How to source training data in ML for information security?
A company entrusts a Data Scientist with the mission of processing and valuing data for the research or treatment of events related to traces of computer attacks. I was wondering how would he get the train data.
I guess he would need to exploit the logs of the different devices of the clients and use statistical, Machine Learning and visualization techniques in order to bring a better understanding of the attacks in progress and to identify the weak signals of attacks... But how would he get labelled data?
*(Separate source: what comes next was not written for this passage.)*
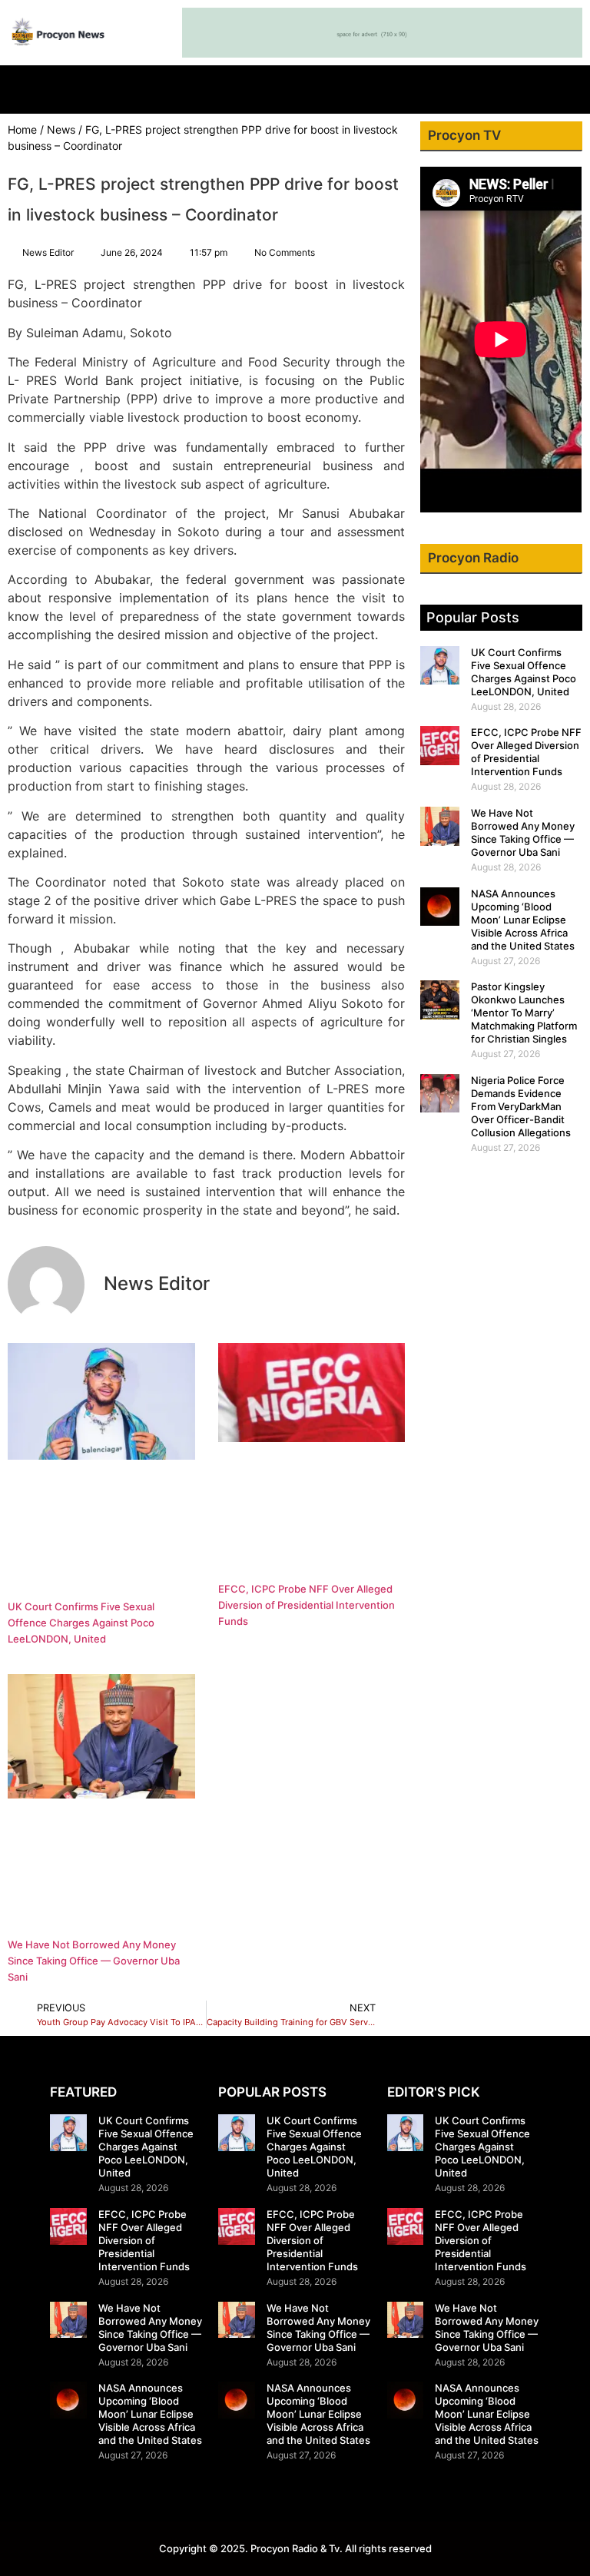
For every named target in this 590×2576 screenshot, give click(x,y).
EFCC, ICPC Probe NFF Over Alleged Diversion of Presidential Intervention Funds (306, 1605)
He might get the logs of attacks received before, but that might not have the same signature with the attacks that are going to come later? So it might be difficult to create a reliable product?
The domain problems in cybersecurity are too-narrow to willy nilly try to apply AIML or DL to.
Not saying to throw data science out the window. Saying you need way more domain expertise to make it go.
One excellent application of data science to the cybersecurity field is to understand the indicators, or IOCs, and how they are sighted (last seen, etc) in memory, on disks, and in network traffic (and positioned where in the network traffic relative to the sources, destinations, and passthroughs -- just like any dataflow). Instead of levering ML or DL, I would instead suggest to focus first on graph algorithms. Understand the relationships of these indicators and their interpretation as time series data
- A File "Hash" (e.g., a SHA256 checksum of a file or a section of memory or network traffic of a process). Here is an example of the domain problems associated with cybersecurity. The way the our signatures (e.g., Yara rules) work on-disk vs. in-memory vs. in network traffic are obviously different code and data, and code and data paths. Parameters or arguments to processes also matter especially for script code
- an IPv4, IPv6 address or path, and its associated network attributes such as BGP-4 ASN if registered with a Regional Internet Registry (RIR). There is often a history associated with these objects and narrowing into them may require understanding complex RWhois and SWIP registration processes
- an FQDN, or Fully-Qualified Domain Name -- sometimes hostname and with Windows Server Forest/Domain bits, perhaps older namestays such as NetBIOS or MS-RPC Named Pipes. Cloud stacks such as Azure AD are changing this nomenclature as well, moving to tenants, subscriptions, resources, et al. A set of Whois records identifying each unique Internet Domain Name can come with its own set of relationships including a rich history of timestamps, owners, name servers, and email addresses
- A credential, often an email address, e.g.,
firstname.lastname@example.org also a cred user/pass pair, i.e.,
bertrand:MathIsK00lB00ksRul3if known (often if compromised)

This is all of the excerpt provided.